(Records provided begins)

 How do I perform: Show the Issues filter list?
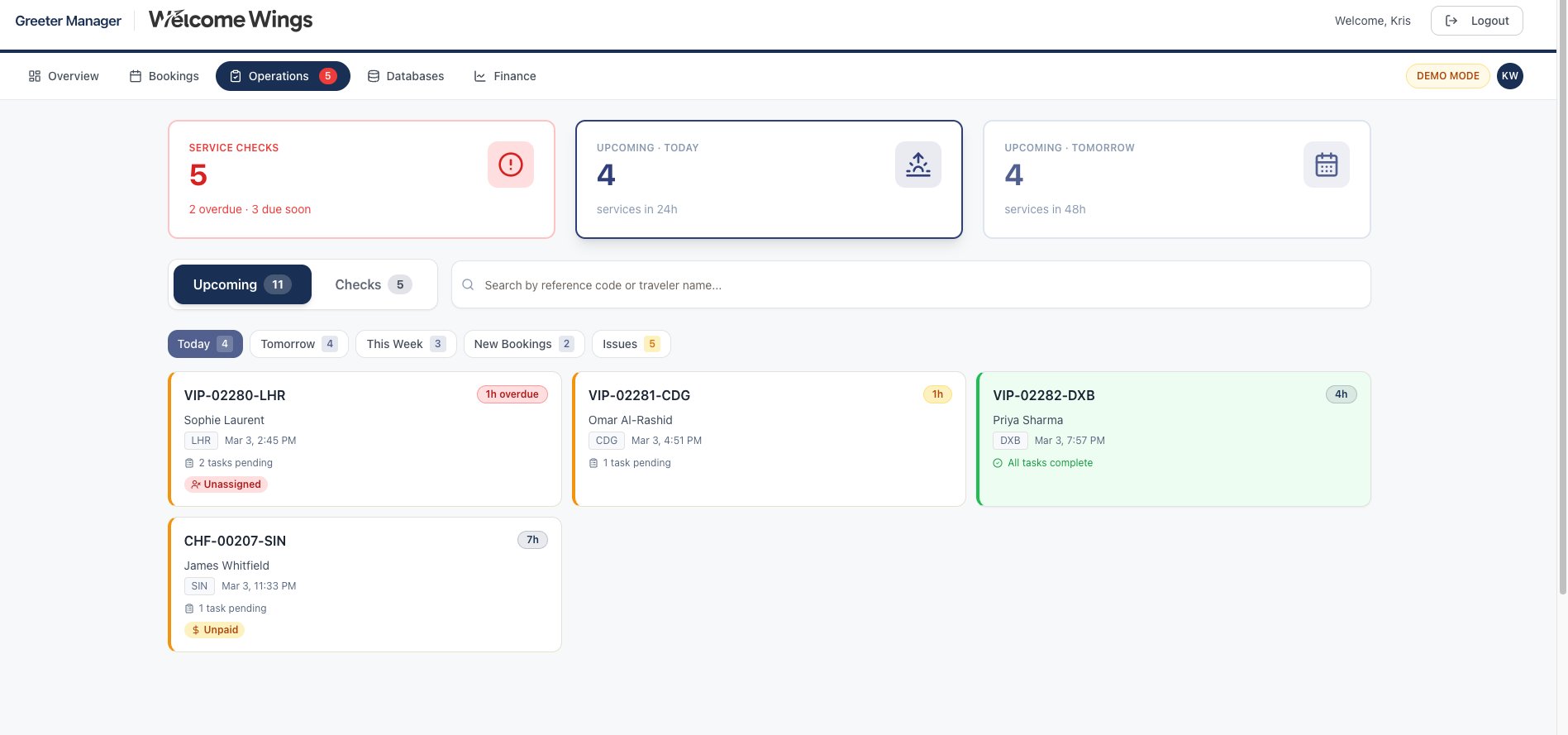click(630, 344)
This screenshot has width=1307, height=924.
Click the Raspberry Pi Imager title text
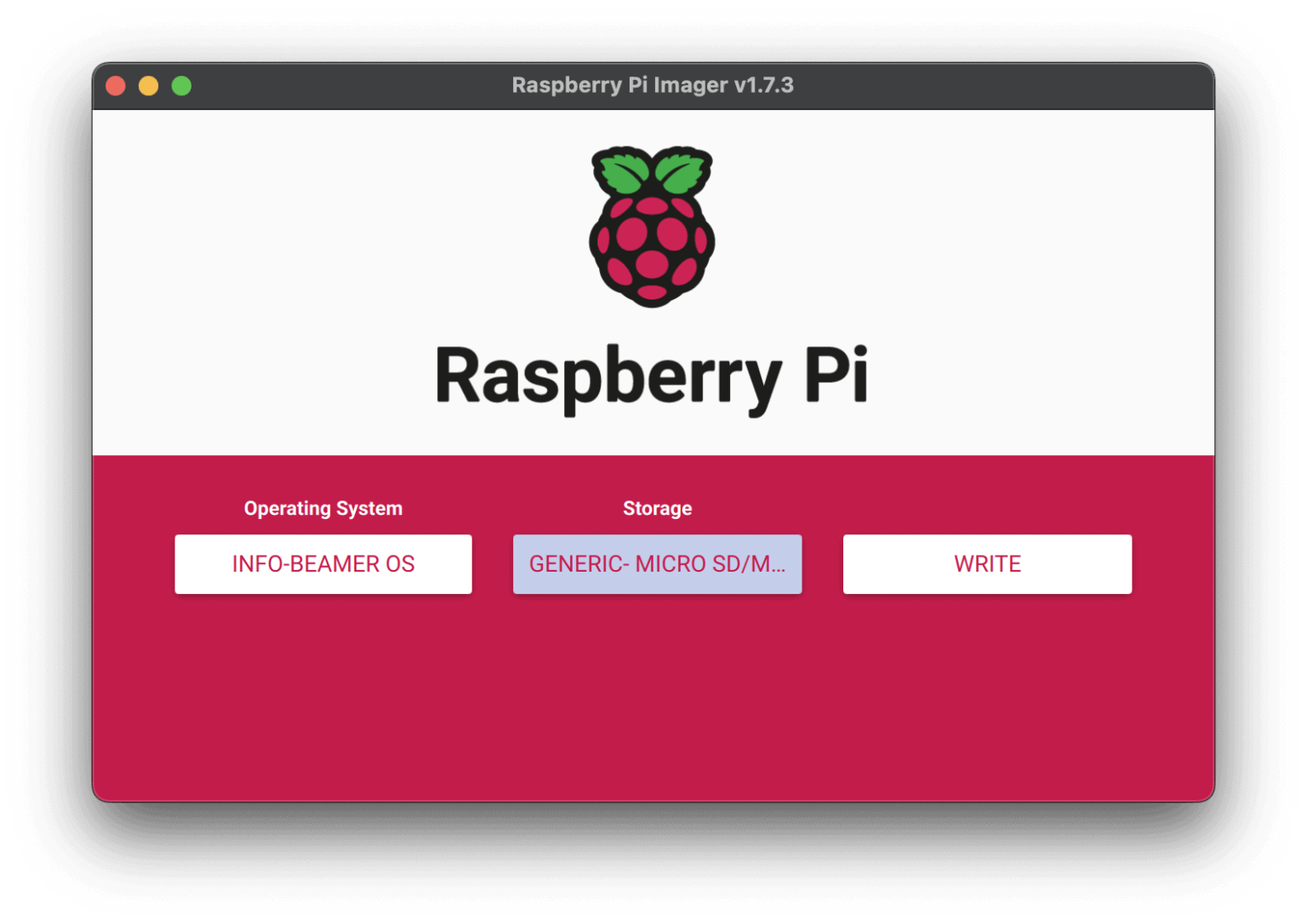(654, 85)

(Records provided ends)

» **What this task involves**
Transcribe all the lines above exactly, apart from the pictures.

» **Answer for this exercise**
 How do I perform: Show the Issues filter list?
click(630, 344)
This screenshot has width=1307, height=924.
Click the Raspberry Pi Imager title text
(654, 85)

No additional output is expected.